AIBU?
AIBU to think that it would be a great idea to give away the food "contaminated" with horse meat?
honeytea · 16/04/2013 17:18
www.thelocal.se/47368/20130416/#.UW13scV9auk
I was reading this article about how IKEA in Sweden are going to either sell meat balls with horse meat in or give them away.
I think it is a fantastic idea, it seems like such a waste to throw away all that food.
AIBU to think that there are families in the UK who are struggling to put food on the table it seems like a great solution to help them and to avoid a huge waste of food?
honeytea · 16/04/2013 17:18
www.thelocal.se/47368/20130416/#.UW13scV9auk
Sorry forgot the link (not a daily mail link)
ImTooHecsyForYourParty · 16/04/2013 17:24
It's a fine idea, providing all that mrsT raises is addressed.
I'd buy horsemeat, as long as I knew I was getting it. I've no objection in priciple. I just want to know that it was safe to eat and that the animal had been well cared for.
My concern is how can they know how safe it is when they all claim to not know how it got in there? Are they suddenly going to come up with all this paperwork showing how safe it is?
Which would mean they knew all along what they were doing.
AuntieStella · 16/04/2013 17:27
Since they found bute, even if only once and in tiny quantities, the no they damned well shouldn't. Bute shows animals that should never have entered human food chain have done so (not jut horses raised for meat). There's no way it can be considered safe.

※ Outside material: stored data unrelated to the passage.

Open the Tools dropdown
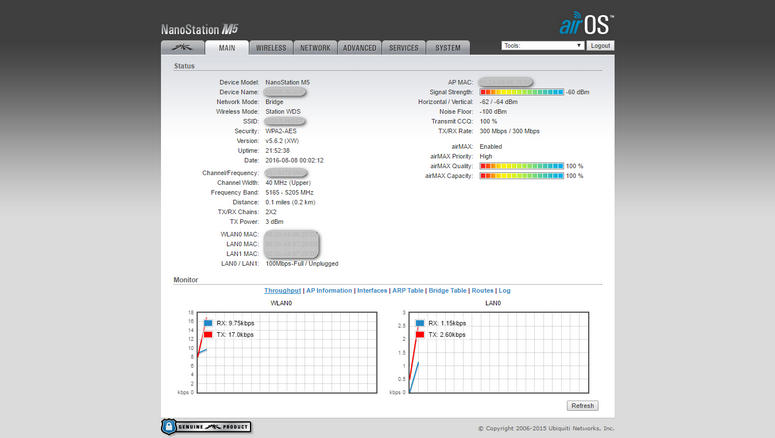Image resolution: width=775 pixels, height=438 pixels. coord(543,46)
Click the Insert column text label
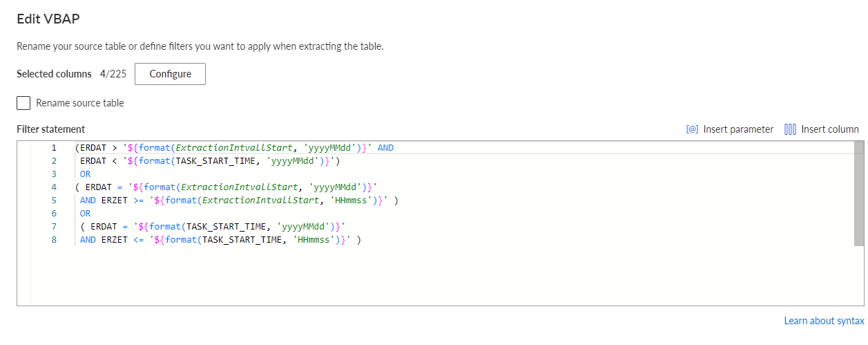 point(830,129)
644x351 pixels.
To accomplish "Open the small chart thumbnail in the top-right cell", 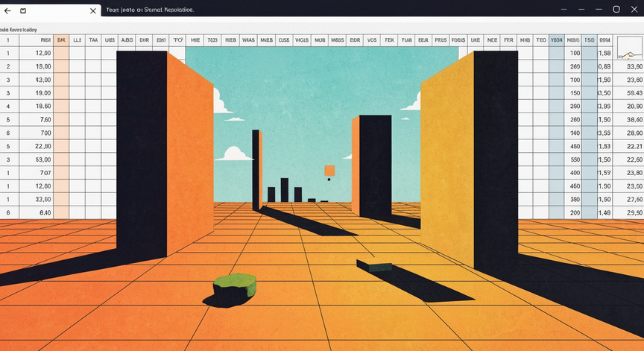I will [630, 47].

HollyBerryBush · 16/04/2013 17:30
The issue isn't horse meat, it whether the meat is fir for human consumption (ie pumped full of antibiotics etc)> horsemeat its self doesn't offend me. Not my first choice, but if the meat is 'clean', I don't have a moral problem with it, it isn't a taboo meat for me.
ClaraOswald · 16/04/2013 17:30
Given that there has been Bute found in some of the meat tested, I would not accept.
Apart from the fact that the supply chain have been lying to people for God knows how many years and have been using potentially illegal meat, why should poor people have to be given the dregs? Don't they deserve decent food? Because it's the poor who would feel obliged to accept and potentially risk their health due to "giving it away" aspect.
SarahStratton · 16/04/2013 18:01
I think you're missing a big point. IKEA are considering stocking meatballs containing horsemeat. Horsemeat that has been approved for human consumption, and has knowingly been added to the meatballs.
The meat withdrawn is not approved, Bute has been found, and the issue raised with antibiotics is also the problem.
YoniMaroney · 16/04/2013 18:16
"In Britain bute is sometimes used by doctors to treat some kinds of human arthritis - but the practice is banned in the United States.
Possible severe side effects from ingesting large quantities of bute include cutting the body's production of white blood cells. In rare cases it can cause a type of anaemia.
England's chief medical officer said the risk to humans from the meat infected with bute was "very low." Dame Sally Davies said vast quantities of contaminated meat would have to be eaten to have an effect.
She said: "If humans have eaten contaminated meat there is a very low risk. In the recent results the amount of bute is between trace and 1.9mg per kilogram.
"A person would have to eat between 500 and 600 100percent horsemeat burgers in one day to get a treatment does of buteozone.""
In other words it's not dangerous at all.
honeytea · 16/04/2013 18:32
Since I joined mumsnet around a year ago I have read threads multiple times where people are saying that they are struggling with money to the point where they are hugry as they don't have enough money to buy enough food to feed all the family, this should not happen but it is happening in the UK and personally I would prefere to eat meat with the very small risk horse meat poses than me or my family to be hungry.
BinarySolo · 16/04/2013 20:33
Surely the fact that bute was found means it was meat that shouldn't have entered the food chain. They tested for bute, but what about other less common medicines that were tested for? What if the meat was diseased or contaminated in some other way? I don't think the food is a high enough quality for anyone to eat it. Maybe the companies involved should be fined and some of that money be donated to soup kitchens or similar.
I think any food suspected to contain horse meat should be destroyed as there just isn't the traceability.